• **GIVEN PROBLEM**
Quote the stretch of items from the line containing "Where should I click to: Open Лиза" through the line containing "[x=624, y=651]", both included, without changing anything.

• **Saved entries**
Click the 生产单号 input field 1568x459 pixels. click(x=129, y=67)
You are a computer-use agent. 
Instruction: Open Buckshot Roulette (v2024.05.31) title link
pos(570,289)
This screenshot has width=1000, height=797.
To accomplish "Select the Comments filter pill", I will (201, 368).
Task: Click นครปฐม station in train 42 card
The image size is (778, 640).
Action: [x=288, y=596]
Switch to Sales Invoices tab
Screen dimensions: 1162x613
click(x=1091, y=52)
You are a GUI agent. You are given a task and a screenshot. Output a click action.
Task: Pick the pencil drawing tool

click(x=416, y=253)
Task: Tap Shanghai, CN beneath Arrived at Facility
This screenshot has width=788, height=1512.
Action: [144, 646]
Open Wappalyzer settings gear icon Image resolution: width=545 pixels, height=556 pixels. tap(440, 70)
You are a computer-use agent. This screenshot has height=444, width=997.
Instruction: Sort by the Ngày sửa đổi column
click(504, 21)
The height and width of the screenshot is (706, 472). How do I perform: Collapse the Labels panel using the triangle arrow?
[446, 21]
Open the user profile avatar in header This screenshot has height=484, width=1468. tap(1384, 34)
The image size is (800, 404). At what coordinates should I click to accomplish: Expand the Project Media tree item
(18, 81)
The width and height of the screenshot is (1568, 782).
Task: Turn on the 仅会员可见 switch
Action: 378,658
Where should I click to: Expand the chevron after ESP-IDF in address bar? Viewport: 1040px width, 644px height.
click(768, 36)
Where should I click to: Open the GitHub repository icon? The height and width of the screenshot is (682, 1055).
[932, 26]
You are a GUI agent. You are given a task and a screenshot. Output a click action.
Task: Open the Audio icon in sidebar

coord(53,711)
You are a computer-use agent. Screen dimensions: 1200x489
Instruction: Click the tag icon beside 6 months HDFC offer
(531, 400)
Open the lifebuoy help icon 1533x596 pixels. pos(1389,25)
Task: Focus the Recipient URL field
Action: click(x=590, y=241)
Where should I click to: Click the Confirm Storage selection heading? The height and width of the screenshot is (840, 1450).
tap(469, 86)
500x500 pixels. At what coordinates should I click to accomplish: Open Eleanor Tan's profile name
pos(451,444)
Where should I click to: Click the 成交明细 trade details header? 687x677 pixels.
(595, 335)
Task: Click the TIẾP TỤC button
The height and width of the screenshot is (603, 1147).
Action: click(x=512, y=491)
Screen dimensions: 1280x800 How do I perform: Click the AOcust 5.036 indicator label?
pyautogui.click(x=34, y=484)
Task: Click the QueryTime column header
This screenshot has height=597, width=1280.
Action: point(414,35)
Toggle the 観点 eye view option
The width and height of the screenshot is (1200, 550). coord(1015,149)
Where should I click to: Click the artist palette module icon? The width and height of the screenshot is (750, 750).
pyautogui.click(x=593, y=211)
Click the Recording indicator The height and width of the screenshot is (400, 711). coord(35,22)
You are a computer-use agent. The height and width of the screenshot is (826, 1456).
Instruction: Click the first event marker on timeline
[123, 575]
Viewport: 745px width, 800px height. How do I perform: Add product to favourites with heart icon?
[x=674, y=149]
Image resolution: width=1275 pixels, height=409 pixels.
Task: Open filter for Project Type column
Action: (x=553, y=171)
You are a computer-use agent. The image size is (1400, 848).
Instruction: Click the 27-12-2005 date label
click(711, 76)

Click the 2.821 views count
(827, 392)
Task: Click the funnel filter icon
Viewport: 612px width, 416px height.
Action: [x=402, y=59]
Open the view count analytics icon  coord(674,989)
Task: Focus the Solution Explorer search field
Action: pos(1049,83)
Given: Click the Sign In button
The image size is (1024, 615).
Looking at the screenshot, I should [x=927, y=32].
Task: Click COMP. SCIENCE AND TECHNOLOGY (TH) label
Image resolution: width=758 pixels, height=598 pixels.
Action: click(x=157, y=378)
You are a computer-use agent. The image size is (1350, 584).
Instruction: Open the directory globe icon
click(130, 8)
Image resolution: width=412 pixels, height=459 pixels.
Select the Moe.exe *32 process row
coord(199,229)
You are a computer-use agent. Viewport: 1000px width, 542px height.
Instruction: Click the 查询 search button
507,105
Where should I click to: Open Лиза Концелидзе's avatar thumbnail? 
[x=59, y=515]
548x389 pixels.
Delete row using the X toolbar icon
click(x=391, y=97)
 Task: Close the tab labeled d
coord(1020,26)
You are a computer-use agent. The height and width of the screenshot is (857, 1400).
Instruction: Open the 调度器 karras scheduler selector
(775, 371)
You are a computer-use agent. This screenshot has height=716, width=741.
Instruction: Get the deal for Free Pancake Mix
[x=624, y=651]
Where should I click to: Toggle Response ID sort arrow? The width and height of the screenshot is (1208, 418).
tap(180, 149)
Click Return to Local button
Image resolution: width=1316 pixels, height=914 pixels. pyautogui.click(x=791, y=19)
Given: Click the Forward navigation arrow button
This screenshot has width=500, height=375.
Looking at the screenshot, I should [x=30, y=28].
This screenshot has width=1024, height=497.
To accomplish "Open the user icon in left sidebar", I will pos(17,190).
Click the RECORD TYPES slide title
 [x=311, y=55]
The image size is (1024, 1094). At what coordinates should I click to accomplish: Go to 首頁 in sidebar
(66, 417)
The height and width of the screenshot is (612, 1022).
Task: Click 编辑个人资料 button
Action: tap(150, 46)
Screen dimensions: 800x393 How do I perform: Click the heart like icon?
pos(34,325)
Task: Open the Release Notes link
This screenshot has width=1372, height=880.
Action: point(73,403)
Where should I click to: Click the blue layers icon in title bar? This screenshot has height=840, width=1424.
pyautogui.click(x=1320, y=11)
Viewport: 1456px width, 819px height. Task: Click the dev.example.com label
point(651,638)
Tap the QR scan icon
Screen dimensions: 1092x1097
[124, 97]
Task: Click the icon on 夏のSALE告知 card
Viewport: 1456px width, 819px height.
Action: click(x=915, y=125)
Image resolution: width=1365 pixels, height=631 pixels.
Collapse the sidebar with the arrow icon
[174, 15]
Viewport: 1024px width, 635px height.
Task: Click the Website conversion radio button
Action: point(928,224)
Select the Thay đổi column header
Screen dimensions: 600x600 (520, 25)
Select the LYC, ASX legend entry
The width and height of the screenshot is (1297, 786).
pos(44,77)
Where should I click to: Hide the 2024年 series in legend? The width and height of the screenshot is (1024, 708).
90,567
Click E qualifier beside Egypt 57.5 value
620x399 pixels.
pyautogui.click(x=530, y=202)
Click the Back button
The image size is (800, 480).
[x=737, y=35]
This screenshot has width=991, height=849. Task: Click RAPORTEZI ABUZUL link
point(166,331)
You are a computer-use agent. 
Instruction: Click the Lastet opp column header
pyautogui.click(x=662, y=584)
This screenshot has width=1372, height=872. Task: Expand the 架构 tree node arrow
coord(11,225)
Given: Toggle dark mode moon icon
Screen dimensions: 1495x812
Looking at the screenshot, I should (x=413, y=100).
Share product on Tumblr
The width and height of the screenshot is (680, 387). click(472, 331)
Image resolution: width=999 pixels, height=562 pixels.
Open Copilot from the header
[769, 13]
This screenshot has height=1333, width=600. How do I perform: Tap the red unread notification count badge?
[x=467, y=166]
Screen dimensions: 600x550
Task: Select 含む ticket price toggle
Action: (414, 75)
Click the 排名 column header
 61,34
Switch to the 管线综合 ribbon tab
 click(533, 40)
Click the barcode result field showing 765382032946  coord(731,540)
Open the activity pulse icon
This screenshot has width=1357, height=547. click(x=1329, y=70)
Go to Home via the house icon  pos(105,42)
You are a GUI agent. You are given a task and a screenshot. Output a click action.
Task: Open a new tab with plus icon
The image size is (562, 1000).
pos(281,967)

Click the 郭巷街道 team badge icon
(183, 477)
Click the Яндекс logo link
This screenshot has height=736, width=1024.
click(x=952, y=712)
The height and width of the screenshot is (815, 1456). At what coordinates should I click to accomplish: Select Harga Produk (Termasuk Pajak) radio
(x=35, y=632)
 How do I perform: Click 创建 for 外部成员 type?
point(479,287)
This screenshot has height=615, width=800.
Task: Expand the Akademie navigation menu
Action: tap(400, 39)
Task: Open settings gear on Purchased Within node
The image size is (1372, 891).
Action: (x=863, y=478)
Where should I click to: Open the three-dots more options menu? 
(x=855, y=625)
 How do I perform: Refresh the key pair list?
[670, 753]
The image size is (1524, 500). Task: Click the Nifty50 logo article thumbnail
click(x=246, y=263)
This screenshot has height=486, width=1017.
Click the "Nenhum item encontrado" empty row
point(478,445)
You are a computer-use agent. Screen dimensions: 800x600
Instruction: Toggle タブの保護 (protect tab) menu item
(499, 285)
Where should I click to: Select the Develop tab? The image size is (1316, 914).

• **COMPLETE ANSWER**
Where should I click to: Open Лиза Концелидзе's avatar thumbnail? 
[x=59, y=515]
548x389 pixels.
Delete row using the X toolbar icon
click(x=391, y=97)
 Task: Close the tab labeled d
coord(1020,26)
You are a computer-use agent. The height and width of the screenshot is (857, 1400).
Instruction: Open the 调度器 karras scheduler selector
(775, 371)
You are a computer-use agent. This screenshot has height=716, width=741.
Instruction: Get the deal for Free Pancake Mix
[x=624, y=651]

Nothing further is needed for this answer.